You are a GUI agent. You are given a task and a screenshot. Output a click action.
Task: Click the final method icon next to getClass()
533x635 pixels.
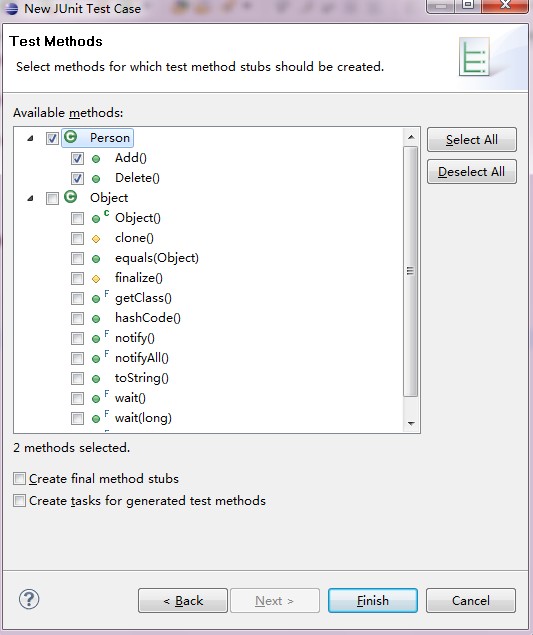[100, 297]
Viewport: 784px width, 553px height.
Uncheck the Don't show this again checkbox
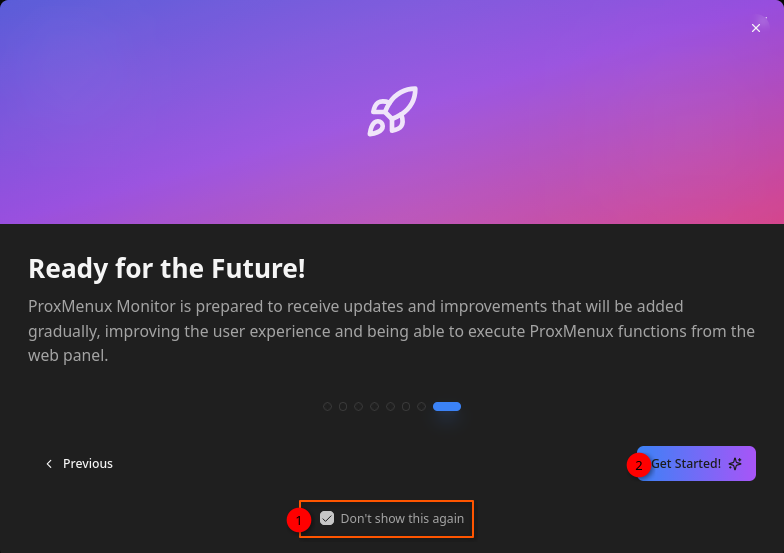click(x=327, y=519)
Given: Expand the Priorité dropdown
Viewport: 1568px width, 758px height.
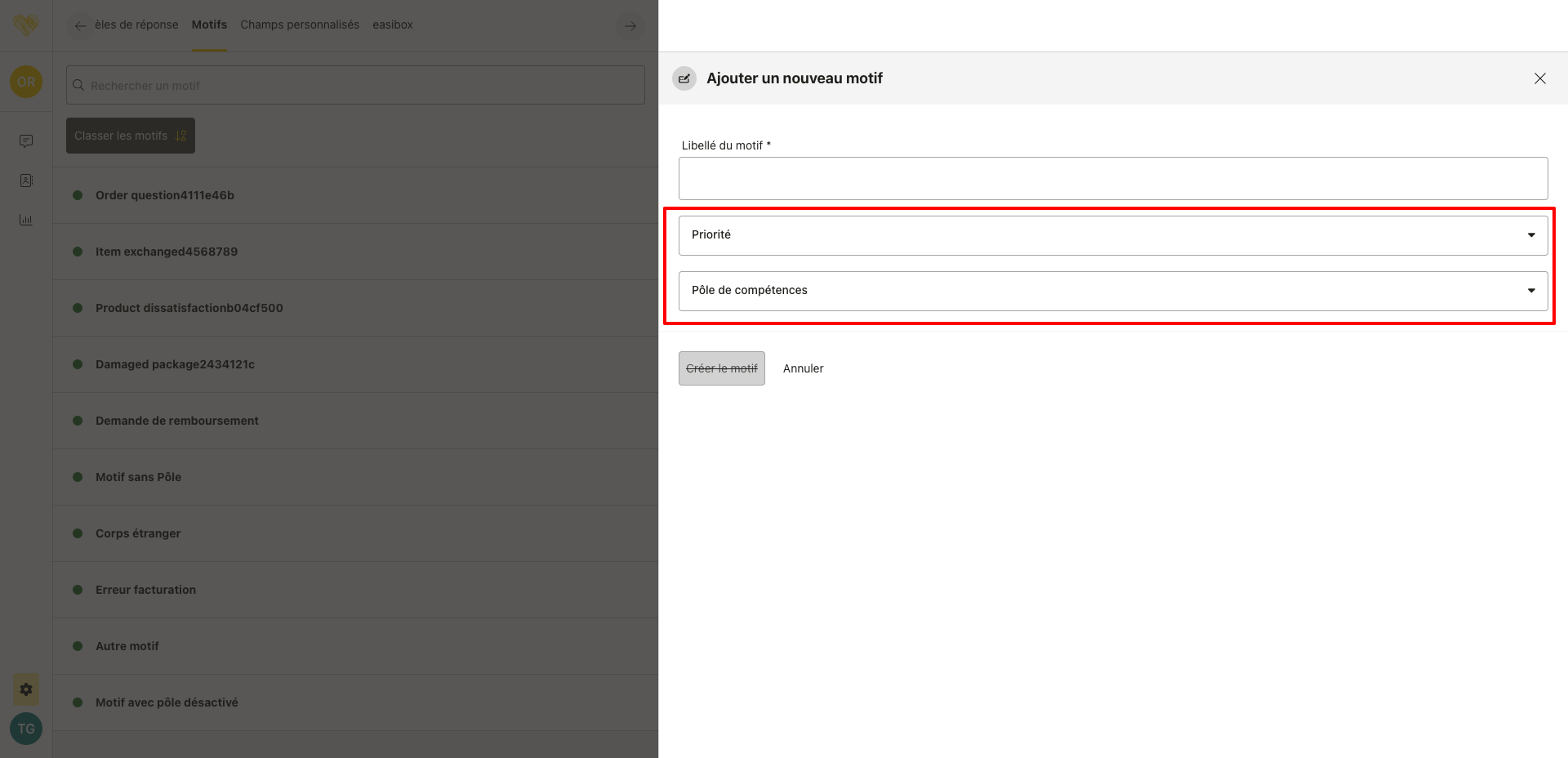Looking at the screenshot, I should pyautogui.click(x=1112, y=235).
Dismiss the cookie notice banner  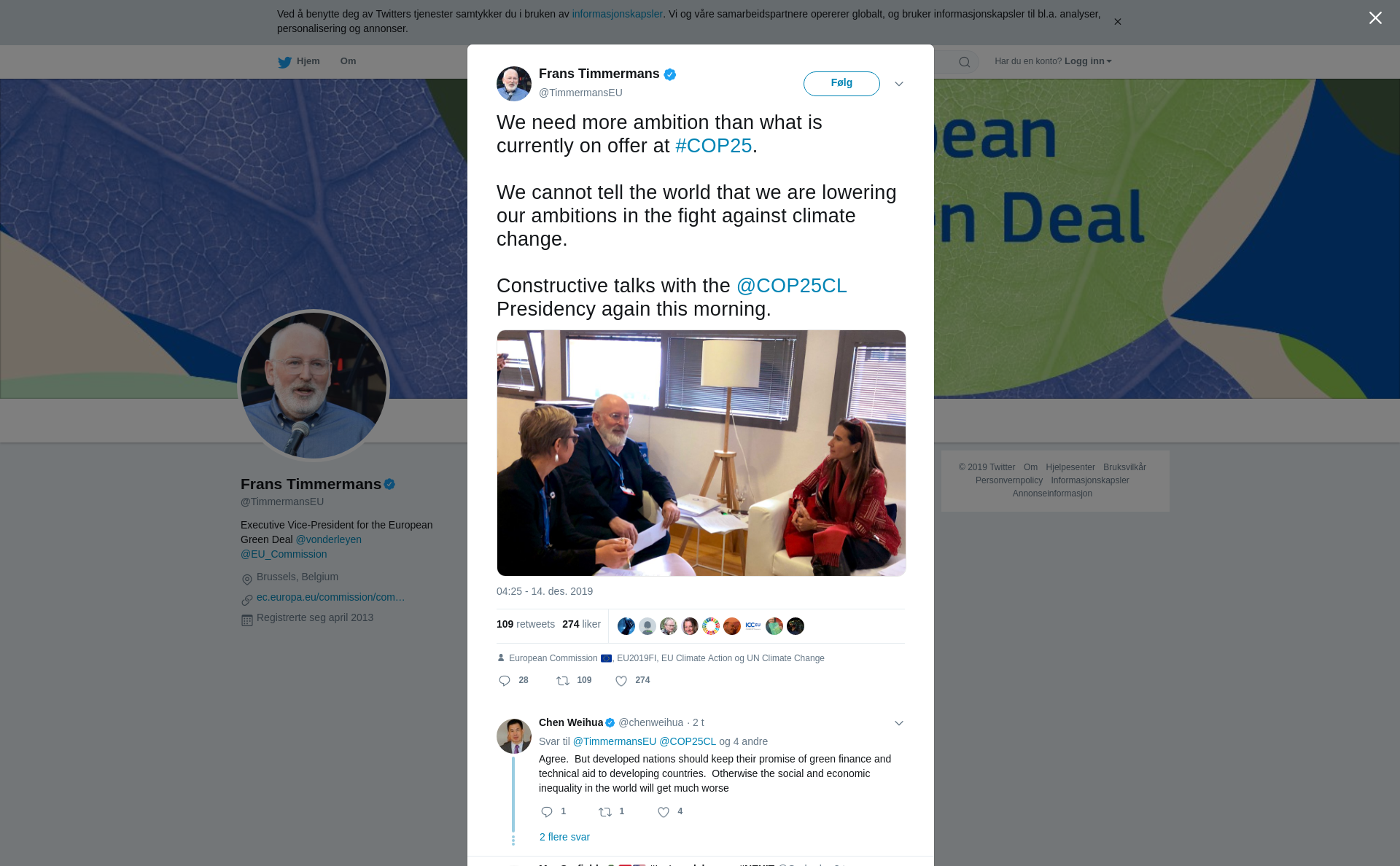point(1117,22)

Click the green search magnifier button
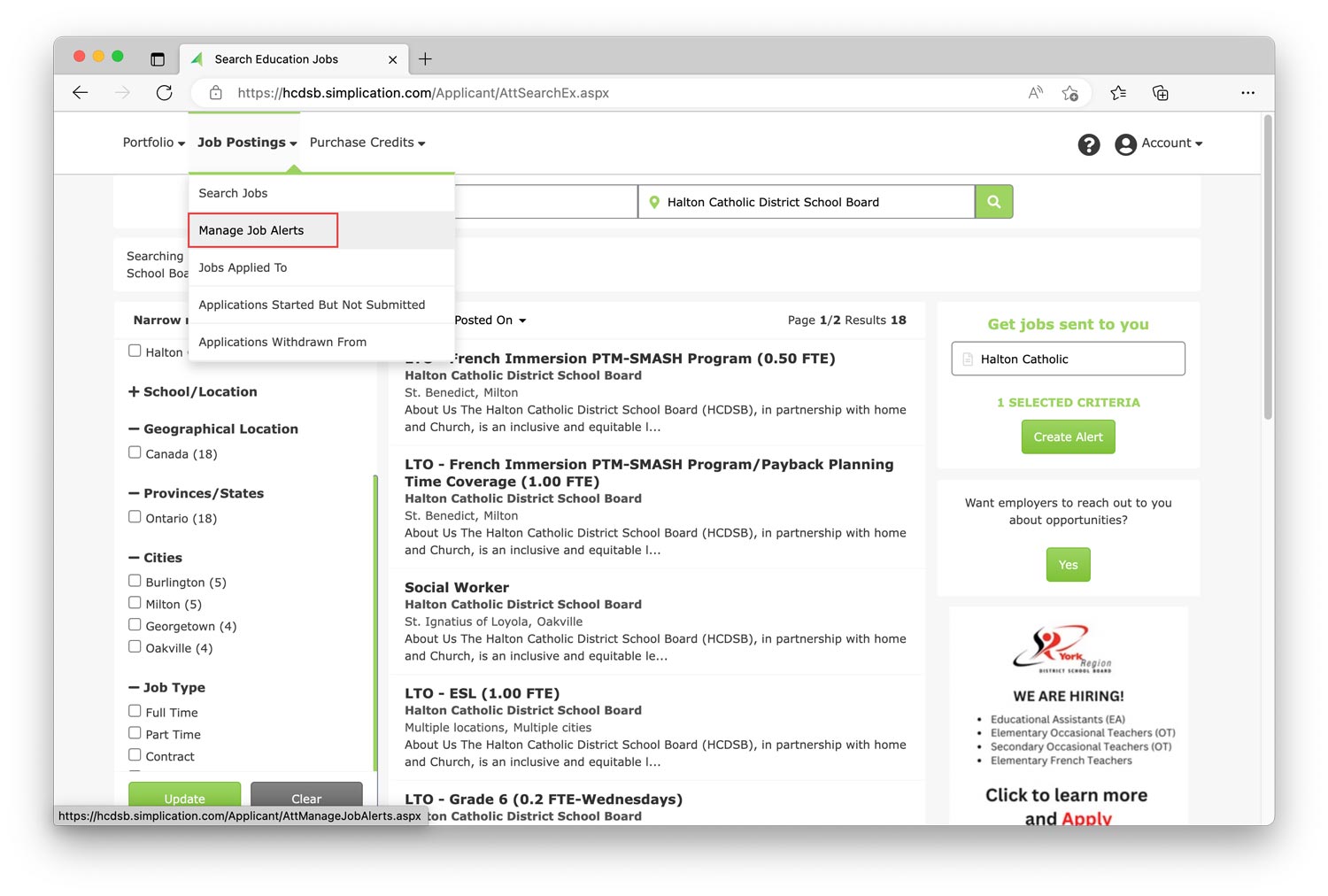click(x=993, y=202)
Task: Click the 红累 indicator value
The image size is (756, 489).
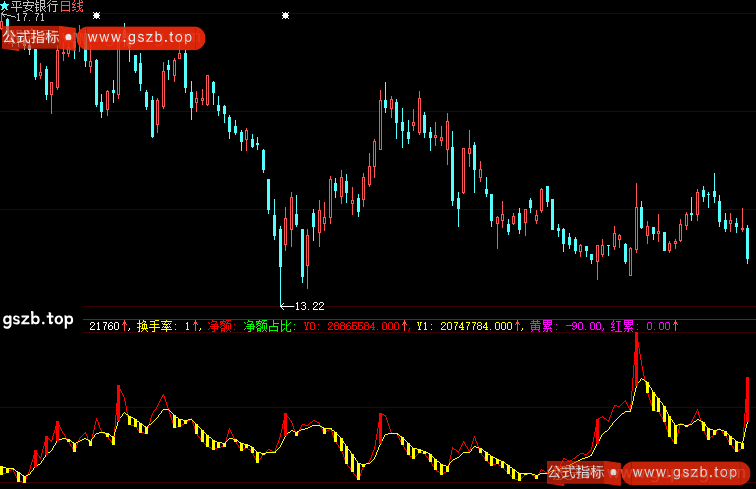Action: pos(645,326)
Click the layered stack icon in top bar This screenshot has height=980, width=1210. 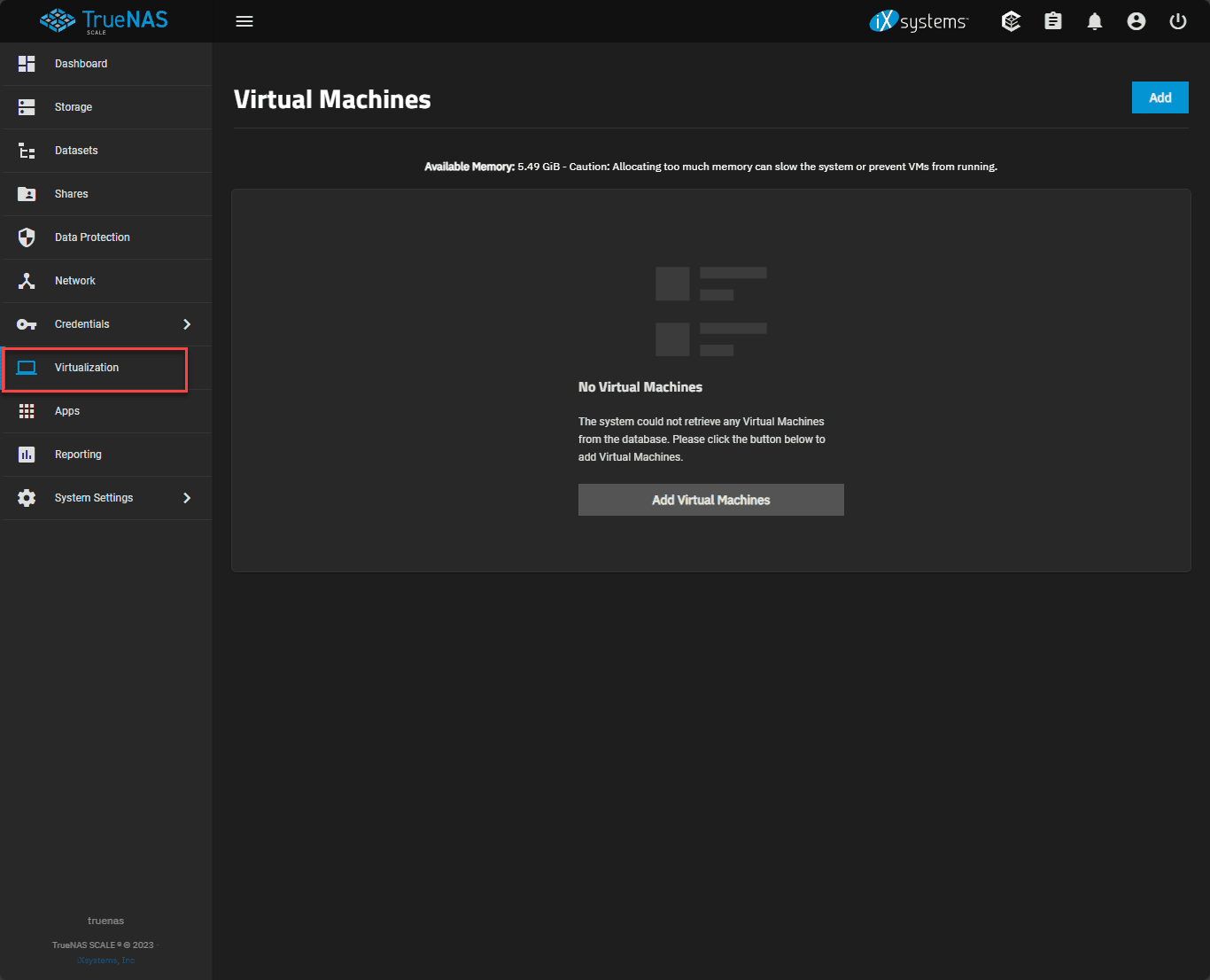pos(1011,20)
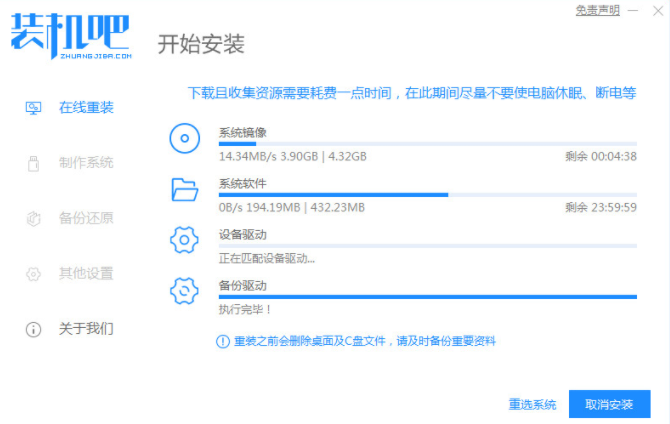Click the warning info icon before 重装之前
The height and width of the screenshot is (424, 670).
click(223, 341)
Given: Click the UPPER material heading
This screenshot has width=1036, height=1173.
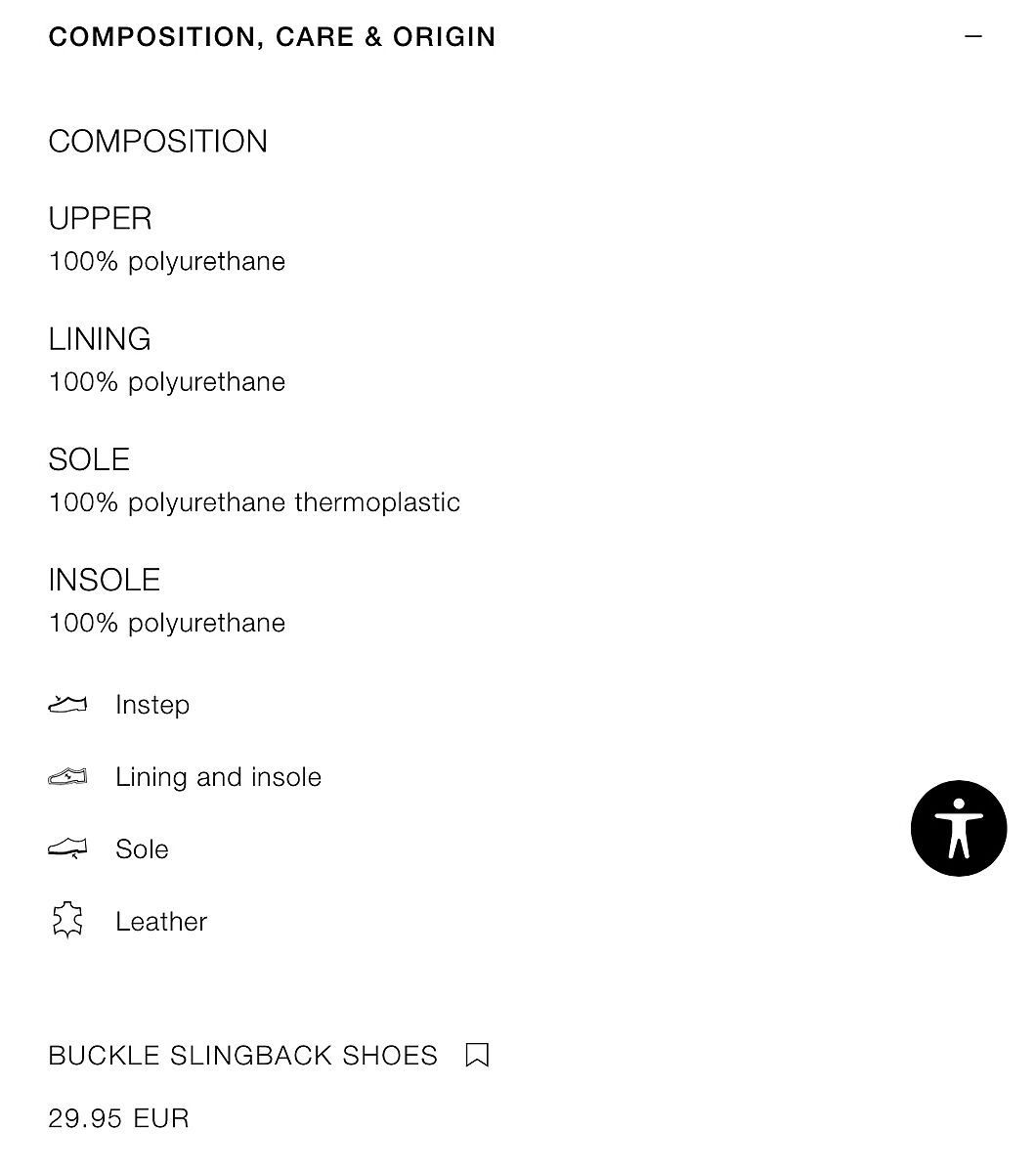Looking at the screenshot, I should point(100,218).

■ Task directions: Excerpt from the records above: set down only the lines from the one that contains "Task: Click the final" through the one that contains "Given: Expand the Priorité dropdown", inclusive, word for word. Pictures stay out.

■ Response box:
Task: Click the final method icon next to getClass()
533x635 pixels.
[100, 297]
Viewport: 784px width, 553px height.
Uncheck the Don't show this again checkbox
click(x=327, y=519)
Given: Expand the Priorité dropdown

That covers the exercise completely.